◆ **What to work on**
Look through the material below. Return exactly the lines from the one with "Select the large" through the one with "Given: Show the About info panel", both included.

Exercise data START

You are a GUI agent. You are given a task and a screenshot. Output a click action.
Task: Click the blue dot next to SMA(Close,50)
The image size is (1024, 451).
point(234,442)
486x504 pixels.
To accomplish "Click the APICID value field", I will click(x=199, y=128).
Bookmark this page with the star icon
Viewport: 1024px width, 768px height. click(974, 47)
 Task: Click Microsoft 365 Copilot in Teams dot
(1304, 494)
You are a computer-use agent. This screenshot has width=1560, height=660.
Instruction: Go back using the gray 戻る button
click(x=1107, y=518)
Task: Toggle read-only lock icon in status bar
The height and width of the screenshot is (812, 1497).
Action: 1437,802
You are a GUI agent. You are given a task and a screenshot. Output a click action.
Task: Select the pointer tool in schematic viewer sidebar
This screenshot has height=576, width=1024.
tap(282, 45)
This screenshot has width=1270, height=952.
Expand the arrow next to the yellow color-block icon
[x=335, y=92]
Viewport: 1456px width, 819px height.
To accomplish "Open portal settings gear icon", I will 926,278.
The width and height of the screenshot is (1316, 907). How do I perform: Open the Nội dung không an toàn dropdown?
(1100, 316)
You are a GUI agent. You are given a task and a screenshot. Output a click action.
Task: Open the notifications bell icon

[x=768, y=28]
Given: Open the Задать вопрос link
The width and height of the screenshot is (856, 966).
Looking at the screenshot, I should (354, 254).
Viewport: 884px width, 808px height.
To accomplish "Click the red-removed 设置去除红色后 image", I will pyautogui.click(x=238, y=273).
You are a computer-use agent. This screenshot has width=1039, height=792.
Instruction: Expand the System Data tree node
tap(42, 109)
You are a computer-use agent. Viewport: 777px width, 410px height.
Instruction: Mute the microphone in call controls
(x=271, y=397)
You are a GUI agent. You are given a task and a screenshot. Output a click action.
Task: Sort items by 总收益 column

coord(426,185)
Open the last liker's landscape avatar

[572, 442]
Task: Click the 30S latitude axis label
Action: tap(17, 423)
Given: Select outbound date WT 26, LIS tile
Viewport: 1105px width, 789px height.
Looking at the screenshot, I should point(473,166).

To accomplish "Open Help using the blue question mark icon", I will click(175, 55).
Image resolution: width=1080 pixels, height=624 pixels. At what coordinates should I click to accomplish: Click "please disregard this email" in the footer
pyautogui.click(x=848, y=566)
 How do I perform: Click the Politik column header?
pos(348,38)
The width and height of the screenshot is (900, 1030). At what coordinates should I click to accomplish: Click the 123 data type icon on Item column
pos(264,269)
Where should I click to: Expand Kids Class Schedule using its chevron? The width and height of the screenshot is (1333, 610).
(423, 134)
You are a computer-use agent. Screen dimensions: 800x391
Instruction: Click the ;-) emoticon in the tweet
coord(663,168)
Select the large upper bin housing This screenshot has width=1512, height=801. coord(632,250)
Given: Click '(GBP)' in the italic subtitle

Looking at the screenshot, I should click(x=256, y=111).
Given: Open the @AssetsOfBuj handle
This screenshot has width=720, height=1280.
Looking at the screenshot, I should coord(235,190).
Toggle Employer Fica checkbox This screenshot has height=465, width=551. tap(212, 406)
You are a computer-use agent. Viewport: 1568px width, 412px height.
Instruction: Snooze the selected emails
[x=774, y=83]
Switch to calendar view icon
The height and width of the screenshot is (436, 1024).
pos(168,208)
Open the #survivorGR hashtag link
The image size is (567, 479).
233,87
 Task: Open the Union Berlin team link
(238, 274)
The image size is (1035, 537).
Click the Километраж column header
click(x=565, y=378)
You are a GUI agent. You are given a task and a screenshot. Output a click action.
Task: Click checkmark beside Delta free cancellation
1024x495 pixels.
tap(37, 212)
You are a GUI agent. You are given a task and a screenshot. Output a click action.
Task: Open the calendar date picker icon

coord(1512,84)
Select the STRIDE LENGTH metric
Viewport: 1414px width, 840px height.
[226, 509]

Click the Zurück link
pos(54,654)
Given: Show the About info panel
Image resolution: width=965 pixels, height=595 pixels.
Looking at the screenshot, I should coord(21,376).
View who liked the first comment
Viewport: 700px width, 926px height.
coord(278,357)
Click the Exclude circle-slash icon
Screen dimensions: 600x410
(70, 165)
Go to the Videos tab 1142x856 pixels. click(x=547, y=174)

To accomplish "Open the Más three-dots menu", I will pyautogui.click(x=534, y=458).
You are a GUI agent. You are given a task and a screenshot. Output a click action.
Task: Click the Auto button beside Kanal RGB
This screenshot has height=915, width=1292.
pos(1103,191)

Exercise data END

◆ **Exercise solution**
Select the large upper bin housing This screenshot has width=1512, height=801. coord(632,250)
Given: Click '(GBP)' in the italic subtitle

Looking at the screenshot, I should click(x=256, y=111).
Given: Open the @AssetsOfBuj handle
This screenshot has width=720, height=1280.
Looking at the screenshot, I should coord(235,190).
Toggle Employer Fica checkbox This screenshot has height=465, width=551. tap(212, 406)
You are a computer-use agent. Viewport: 1568px width, 412px height.
Instruction: Snooze the selected emails
[x=774, y=83]
Switch to calendar view icon
The height and width of the screenshot is (436, 1024).
pos(168,208)
Open the #survivorGR hashtag link
The image size is (567, 479).
233,87
 Task: Open the Union Berlin team link
(238, 274)
The image size is (1035, 537).
Click the Километраж column header
click(x=565, y=378)
You are a GUI agent. You are given a task and a screenshot. Output a click action.
Task: Click checkmark beside Delta free cancellation
1024x495 pixels.
tap(37, 212)
You are a GUI agent. You are given a task and a screenshot. Output a click action.
Task: Open the calendar date picker icon

coord(1512,84)
Select the STRIDE LENGTH metric
Viewport: 1414px width, 840px height.
[226, 509]

Click the Zurück link
pos(54,654)
Given: Show the About info panel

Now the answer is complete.